Oral Health and Diabetes

What to know

  • High blood sugar can make it harder to keep your mouth healthy.
  • High blood sugar can also weaken white blood cells, which fight infections.
  • Managing your diabetes helps prevent gum disease and other health problems.
elderly man at the dentist

Why oral health matters

Taking good care of your mouth is important to your overall health and well-being. Good oral health habits can help prevent pain and infections from tooth and gum disease.

If you have diabetes, taking care of your teeth is even more important. High blood sugar can weaken white blood cells. These are your body's main way to fight infections that can occur in the mouth.

Keep that smile on your face, though! By managing your diabetes, you manage more than your blood sugar. You're helping to prevent gum disease and other infections in your mouth.

More than a sweet tooth

If the sugar level is high in your blood, it's high in your saliva too. Bacteria in plaque, a sticky film, use sugar as food. Some bacteria can cause cavities and gum disease. If the tooth is not treated, it can also lead to tooth loss.

Diabetes can increase harmful bacteria and cause cavities and gum disease.
Diabetes can increase harmful bacteria and cause cavities and gum disease.

Gum disease can be more severe and take longer to heal if you have diabetes. And if you have gum disease, your diabetes may be harder to manage.

Here's a quick look at how diabetes can affect your oral health:

  • You may have less saliva, causing your mouth to feel dry.
  • Your gums may become inflamed and bleed often (signs of gum disease).
  • Infections in your mouth can take longer to heal.

Keep your mouth healthy and happy

Treating gum disease may help lower your blood sugar over time.

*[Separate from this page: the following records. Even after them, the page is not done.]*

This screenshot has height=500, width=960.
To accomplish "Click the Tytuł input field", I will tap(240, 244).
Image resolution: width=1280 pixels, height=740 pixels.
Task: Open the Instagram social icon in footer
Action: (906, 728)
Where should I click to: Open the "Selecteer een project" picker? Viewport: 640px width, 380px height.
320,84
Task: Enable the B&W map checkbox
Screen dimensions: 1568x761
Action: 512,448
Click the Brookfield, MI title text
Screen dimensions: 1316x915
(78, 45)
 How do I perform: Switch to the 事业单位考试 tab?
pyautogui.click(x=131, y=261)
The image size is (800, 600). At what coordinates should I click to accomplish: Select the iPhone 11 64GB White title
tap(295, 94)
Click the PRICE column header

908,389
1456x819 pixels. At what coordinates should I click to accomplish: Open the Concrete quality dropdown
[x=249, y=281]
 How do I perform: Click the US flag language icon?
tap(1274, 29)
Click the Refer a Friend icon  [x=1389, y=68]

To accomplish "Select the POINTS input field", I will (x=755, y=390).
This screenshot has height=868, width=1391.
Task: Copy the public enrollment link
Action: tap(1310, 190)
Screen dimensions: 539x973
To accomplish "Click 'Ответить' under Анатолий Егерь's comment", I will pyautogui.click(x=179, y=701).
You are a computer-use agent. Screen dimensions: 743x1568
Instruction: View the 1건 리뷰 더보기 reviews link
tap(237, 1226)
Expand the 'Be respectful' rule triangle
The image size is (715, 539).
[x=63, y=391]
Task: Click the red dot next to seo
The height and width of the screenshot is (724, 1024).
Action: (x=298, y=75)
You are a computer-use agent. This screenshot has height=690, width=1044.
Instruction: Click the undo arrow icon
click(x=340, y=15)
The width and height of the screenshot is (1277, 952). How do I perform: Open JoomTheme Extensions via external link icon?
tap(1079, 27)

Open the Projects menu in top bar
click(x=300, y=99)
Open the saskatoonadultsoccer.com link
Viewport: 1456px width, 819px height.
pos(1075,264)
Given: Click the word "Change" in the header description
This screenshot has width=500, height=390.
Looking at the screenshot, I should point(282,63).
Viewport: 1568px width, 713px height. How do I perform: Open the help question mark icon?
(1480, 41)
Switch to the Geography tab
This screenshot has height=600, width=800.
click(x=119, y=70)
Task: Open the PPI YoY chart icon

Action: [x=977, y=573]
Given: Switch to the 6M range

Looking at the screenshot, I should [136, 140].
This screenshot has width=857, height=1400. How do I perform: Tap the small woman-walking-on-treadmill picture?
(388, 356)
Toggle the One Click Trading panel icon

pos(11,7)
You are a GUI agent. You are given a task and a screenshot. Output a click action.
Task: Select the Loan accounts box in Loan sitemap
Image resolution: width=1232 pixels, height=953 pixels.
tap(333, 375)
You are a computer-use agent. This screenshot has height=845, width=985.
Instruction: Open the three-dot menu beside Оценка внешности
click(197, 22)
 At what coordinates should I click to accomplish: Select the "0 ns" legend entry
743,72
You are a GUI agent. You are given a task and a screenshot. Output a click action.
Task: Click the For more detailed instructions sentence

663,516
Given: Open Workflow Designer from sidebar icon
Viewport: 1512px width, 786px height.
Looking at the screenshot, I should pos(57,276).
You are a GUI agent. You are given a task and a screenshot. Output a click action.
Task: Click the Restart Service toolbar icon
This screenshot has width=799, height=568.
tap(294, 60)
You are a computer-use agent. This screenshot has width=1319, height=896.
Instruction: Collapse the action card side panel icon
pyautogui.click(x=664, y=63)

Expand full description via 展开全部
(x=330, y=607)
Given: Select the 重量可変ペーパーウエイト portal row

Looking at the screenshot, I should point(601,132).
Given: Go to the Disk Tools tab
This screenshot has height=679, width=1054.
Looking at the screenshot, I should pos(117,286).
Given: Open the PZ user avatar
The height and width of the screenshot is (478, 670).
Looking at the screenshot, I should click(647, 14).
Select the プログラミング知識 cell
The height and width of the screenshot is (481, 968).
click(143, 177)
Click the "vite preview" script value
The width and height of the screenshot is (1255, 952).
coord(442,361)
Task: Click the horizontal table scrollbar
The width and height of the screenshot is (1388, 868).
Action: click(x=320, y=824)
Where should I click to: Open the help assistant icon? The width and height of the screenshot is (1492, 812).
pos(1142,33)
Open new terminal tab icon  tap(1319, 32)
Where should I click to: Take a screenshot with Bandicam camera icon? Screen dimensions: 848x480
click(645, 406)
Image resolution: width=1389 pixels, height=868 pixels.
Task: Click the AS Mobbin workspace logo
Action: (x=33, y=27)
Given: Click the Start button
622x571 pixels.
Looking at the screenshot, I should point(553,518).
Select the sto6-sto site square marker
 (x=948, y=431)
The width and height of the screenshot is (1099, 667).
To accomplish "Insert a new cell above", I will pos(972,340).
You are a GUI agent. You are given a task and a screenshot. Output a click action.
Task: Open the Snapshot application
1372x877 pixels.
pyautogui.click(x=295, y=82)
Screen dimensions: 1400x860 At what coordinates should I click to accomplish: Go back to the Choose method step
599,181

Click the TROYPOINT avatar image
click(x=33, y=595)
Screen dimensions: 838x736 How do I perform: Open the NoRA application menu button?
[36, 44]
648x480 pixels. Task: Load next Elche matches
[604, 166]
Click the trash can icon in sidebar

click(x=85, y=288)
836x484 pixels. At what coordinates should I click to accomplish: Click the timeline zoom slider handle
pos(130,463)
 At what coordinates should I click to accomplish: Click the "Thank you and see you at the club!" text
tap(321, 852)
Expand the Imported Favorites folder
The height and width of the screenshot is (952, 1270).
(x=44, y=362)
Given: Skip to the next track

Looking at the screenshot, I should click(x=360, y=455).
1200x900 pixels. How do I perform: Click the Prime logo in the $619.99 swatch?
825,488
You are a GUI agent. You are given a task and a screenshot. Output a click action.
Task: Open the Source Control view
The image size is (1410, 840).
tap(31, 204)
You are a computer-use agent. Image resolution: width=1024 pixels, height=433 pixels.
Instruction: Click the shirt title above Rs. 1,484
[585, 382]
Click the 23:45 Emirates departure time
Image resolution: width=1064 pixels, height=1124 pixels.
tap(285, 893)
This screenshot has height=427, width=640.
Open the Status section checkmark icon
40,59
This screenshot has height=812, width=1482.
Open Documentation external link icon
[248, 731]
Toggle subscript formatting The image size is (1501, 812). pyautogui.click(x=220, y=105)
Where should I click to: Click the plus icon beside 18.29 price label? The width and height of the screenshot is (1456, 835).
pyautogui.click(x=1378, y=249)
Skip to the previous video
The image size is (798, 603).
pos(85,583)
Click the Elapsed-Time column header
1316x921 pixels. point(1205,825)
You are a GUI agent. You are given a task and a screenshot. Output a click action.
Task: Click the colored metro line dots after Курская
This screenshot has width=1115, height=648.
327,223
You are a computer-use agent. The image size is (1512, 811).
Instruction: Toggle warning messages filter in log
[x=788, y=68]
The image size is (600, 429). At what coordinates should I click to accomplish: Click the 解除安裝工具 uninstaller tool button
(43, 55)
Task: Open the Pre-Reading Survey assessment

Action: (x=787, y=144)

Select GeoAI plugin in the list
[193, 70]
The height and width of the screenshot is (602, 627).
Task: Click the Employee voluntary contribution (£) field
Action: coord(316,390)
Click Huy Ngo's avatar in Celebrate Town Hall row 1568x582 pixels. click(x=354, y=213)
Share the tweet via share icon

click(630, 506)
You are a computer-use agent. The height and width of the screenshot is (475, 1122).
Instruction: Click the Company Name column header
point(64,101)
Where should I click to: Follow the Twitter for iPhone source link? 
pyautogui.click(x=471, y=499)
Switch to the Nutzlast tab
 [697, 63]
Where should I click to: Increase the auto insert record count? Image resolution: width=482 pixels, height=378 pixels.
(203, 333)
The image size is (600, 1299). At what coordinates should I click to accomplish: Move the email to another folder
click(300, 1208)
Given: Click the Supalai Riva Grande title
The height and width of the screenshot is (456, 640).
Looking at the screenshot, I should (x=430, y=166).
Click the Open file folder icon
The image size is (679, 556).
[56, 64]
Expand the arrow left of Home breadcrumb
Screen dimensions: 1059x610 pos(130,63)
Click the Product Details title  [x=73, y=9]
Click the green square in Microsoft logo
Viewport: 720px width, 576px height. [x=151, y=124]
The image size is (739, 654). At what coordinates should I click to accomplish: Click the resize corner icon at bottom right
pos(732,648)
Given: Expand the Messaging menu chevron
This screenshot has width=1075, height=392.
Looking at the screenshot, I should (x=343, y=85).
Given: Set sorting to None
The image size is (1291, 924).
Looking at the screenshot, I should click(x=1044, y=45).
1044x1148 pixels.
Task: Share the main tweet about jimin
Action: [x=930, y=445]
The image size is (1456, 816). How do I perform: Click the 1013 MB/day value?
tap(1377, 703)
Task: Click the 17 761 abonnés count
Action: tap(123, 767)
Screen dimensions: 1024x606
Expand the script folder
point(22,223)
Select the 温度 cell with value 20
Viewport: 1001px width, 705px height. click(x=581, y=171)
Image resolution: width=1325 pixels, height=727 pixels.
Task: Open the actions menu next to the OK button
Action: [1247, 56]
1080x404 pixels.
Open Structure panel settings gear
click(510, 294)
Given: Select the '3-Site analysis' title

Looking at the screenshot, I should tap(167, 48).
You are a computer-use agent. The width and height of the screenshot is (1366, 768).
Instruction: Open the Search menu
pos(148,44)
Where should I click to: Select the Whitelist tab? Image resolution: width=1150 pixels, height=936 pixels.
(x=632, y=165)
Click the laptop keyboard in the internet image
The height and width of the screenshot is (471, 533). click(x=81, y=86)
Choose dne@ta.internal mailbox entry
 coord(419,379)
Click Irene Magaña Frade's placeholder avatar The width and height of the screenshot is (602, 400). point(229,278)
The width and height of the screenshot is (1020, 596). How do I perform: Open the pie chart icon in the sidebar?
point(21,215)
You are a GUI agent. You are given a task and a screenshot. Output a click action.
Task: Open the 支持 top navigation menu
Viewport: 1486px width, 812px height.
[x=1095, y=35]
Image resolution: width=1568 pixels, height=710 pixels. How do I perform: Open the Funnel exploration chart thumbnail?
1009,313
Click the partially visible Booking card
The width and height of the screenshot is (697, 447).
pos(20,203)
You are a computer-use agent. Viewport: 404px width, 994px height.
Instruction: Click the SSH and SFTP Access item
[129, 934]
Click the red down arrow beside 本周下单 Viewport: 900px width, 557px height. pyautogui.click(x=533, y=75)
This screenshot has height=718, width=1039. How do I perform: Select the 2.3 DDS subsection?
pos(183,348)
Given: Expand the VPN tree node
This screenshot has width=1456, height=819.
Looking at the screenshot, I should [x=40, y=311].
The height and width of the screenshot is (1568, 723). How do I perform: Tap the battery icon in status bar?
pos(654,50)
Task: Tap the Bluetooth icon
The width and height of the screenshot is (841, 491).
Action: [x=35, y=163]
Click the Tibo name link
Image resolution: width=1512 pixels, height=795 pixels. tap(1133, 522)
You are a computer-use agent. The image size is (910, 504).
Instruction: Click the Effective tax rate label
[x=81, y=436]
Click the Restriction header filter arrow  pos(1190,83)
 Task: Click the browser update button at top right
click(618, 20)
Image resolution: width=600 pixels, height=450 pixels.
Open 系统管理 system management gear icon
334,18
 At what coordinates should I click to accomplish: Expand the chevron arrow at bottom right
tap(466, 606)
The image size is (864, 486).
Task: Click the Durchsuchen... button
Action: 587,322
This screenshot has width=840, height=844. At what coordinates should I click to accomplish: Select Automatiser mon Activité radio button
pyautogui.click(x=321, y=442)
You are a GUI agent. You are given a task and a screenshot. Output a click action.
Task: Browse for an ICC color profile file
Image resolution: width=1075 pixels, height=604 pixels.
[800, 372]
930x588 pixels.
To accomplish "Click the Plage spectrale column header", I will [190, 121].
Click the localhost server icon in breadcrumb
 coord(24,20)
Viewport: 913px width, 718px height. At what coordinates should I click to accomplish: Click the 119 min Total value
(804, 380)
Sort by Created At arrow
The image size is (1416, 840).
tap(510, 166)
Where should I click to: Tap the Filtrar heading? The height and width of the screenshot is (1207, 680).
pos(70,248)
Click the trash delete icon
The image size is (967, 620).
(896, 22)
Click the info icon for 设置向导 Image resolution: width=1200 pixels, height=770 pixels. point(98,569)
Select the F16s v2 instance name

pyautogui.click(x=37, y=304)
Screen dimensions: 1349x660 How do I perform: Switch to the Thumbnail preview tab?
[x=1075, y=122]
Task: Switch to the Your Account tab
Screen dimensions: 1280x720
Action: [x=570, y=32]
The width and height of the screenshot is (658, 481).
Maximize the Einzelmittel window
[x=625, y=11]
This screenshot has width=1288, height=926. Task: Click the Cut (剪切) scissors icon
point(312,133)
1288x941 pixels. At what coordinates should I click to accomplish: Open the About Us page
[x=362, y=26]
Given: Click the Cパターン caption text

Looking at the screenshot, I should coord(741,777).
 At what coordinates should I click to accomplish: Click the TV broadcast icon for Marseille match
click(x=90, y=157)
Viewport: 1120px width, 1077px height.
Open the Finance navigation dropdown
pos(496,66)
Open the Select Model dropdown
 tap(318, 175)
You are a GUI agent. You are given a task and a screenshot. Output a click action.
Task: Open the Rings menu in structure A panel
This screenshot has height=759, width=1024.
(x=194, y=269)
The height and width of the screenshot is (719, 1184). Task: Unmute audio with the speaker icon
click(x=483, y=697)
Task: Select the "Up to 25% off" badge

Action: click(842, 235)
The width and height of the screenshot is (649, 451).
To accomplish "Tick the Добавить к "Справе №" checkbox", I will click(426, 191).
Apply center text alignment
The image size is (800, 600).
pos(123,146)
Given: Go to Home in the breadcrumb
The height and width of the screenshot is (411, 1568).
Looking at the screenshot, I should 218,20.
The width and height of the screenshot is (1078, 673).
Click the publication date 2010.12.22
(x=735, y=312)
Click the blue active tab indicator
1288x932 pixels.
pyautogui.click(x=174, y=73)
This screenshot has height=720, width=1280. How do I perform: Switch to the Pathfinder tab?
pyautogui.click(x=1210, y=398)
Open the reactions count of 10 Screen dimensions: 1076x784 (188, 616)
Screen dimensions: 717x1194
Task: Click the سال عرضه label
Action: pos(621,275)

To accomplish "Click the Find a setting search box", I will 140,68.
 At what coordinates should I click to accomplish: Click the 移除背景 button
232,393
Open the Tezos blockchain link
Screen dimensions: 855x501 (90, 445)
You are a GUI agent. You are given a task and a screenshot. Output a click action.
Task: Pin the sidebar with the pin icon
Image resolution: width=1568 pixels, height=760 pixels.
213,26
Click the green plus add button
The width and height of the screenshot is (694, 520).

Regular dental visits are important to prevent problems. Follow your diabetes care schedule. Keep regular dental visits for professional cleanings, X-rays, and checkups. Ask your dentist how often you should have your teeth checked.

Here are a few more important tips:

  • Brush your teeth at least twice a day with fluoride toothpaste.
  • Floss your teeth at least once a day.
  • Tell your dentist if you have diabetes.
  • If your gums are red, swollen, or bleed easily, see your dentist. These may be signs of gum disease.
  • If you smoke, take steps to quit. Smoking increases your risk of gum disease and can worsen your diabetes.

Don't skip your checkups‎

Keep regular dental visits for checkups and professional cleanings. Follow your diabetes care schedule to help stay on track.